> _SOURCE EXTRACT_
Interest Rate Swaps Will Be Catalyst for New Era of DeFi, Says Voltz CEO

  • When trying to replicate interest rate swaps in DeFi, “you can’t just copy and paste the way it works in TradFi,” Voltz Lab CEO says
  • New DeFi financial products allow for a greater range of financial services and trading capabilities for users

Interest rate swaps grease the wheels of traditional finance. With a market size of $1,000 trillion, it helps corporations, banks and nations manage their debt. Investors who use this derivative can exchange an asset’s interest rate with another party. Fundamentally, it provides scalability and complexity to a global financial system. 

Some argue the inability to create decentralized interest rate swaps has inhibited the same scalability and complexity needed for the DeFi sector to grow.

For more on the importance of interest rate swaps and the implications of their inclusion into DeFi, we spoke with Simon Jones, CEO of Voltz Labs a pioneer in decentralized interest rate swaps for DeFi. 

What are interest rate swaps?

An interest rate swap in traditional finance is a derivative contract that consists of two counterparties agreeing to exchange (or “swap”) one flow of future interest payments for another. Both parties agree they would prefer the other’s interest rate arrangement, and so they both enter into a contract to swap future interest payments with each other. Swaps usually involve the exchange of a variable or “floating” interest rate for a fixed interest rate.

A variable rate will see increased returns if interest rates rise, while a fixed rate will see diminishing returns relative to the variable one.

> _EXCERPTED RECORDS_

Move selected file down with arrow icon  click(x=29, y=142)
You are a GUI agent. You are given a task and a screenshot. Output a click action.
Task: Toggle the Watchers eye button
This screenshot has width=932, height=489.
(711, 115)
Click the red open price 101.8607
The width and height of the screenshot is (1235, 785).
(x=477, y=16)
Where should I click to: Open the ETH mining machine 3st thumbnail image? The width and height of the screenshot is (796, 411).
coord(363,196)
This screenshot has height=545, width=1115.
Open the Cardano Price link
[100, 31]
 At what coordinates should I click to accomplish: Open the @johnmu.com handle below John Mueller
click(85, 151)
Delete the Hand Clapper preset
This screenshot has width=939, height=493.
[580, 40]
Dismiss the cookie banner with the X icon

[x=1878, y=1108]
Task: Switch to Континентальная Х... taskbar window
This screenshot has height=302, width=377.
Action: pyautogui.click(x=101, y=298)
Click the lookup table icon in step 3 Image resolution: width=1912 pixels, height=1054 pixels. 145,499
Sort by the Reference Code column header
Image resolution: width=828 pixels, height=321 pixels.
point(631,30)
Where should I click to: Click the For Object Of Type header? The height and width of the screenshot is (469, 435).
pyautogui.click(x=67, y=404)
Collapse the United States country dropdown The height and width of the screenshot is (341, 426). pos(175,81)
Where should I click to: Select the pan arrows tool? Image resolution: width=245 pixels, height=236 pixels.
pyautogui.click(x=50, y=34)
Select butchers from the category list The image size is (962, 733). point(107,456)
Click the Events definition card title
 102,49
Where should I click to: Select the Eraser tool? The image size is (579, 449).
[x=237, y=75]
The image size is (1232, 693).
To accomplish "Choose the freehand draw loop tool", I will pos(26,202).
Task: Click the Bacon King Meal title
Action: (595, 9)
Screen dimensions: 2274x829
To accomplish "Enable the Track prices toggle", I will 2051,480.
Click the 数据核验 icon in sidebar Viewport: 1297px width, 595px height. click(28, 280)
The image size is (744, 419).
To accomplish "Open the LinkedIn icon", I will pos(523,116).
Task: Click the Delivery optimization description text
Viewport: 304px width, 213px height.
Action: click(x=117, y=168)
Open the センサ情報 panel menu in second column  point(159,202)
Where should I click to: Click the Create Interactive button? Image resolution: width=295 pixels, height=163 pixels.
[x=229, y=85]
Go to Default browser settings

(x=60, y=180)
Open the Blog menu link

> _STATED GOAL 1_
Pull out every line of the rows that contains the string "with", matching case exactly.
> _STATED GOAL 2_
Continue the interest rate swaps article from its final sentence.

> _RESULT 1_
Move selected file down with arrow icon  click(x=29, y=142)
Dismiss the cookie banner with the X icon

> _RESULT 2_
The significance of interest rate swaps

Whether you’re familiar with such swaps or not, they provide the necessary mechanism for many modern financial products.

Interest rate swaps “support a wide set of use cases across speculation, risk management, and product construction. This includes structured products for corporates and fixed-rate mortgages for retail,” Jones said.

He added that it would be much more difficult to “address the financial needs of the system” without interest rate swaps.

The challenge of introducing swaps into DeFi

Things work differently in the permissionless, decentralized world of DeFi. Constructing DeFi derivatives is a relatively new concept that presents some unique challenges.

Jones noted that when trying to replicate interest rate swaps in DeFi, “you can’t just copy and paste the way it works in TradFi.”

One of the reasons for this involves the legal framework surrounding counterparty risk in traditional finance. Such swaps come with the risk of the counterparty defaulting on their debt, in which case, it would be difficult for the other party to collect what they are owed. In traditional markets, a set of rules and regulations are put in place to deal with such a situation, should it arise.

No such framework exists for DeFi. But industry leaders can build systems in such a way as to make that framework unnecessary.

As Jones put it, “when entering into a swap in traditional finance, you have counterparty risk since it’s a swap with another party. So they created a whole legal framework, including the use of rating agencies, to support this. DeFi, however, is very different. Instead of having mechanisms for what to do when a counterparty fails, weve built a system that removes counterparty risk, meaning it cant fail in the first place.”

In addition, he added that considering the utility these instruments provide and working out ways to “deliver the same utility in an environment with different constraints” took about six months of research.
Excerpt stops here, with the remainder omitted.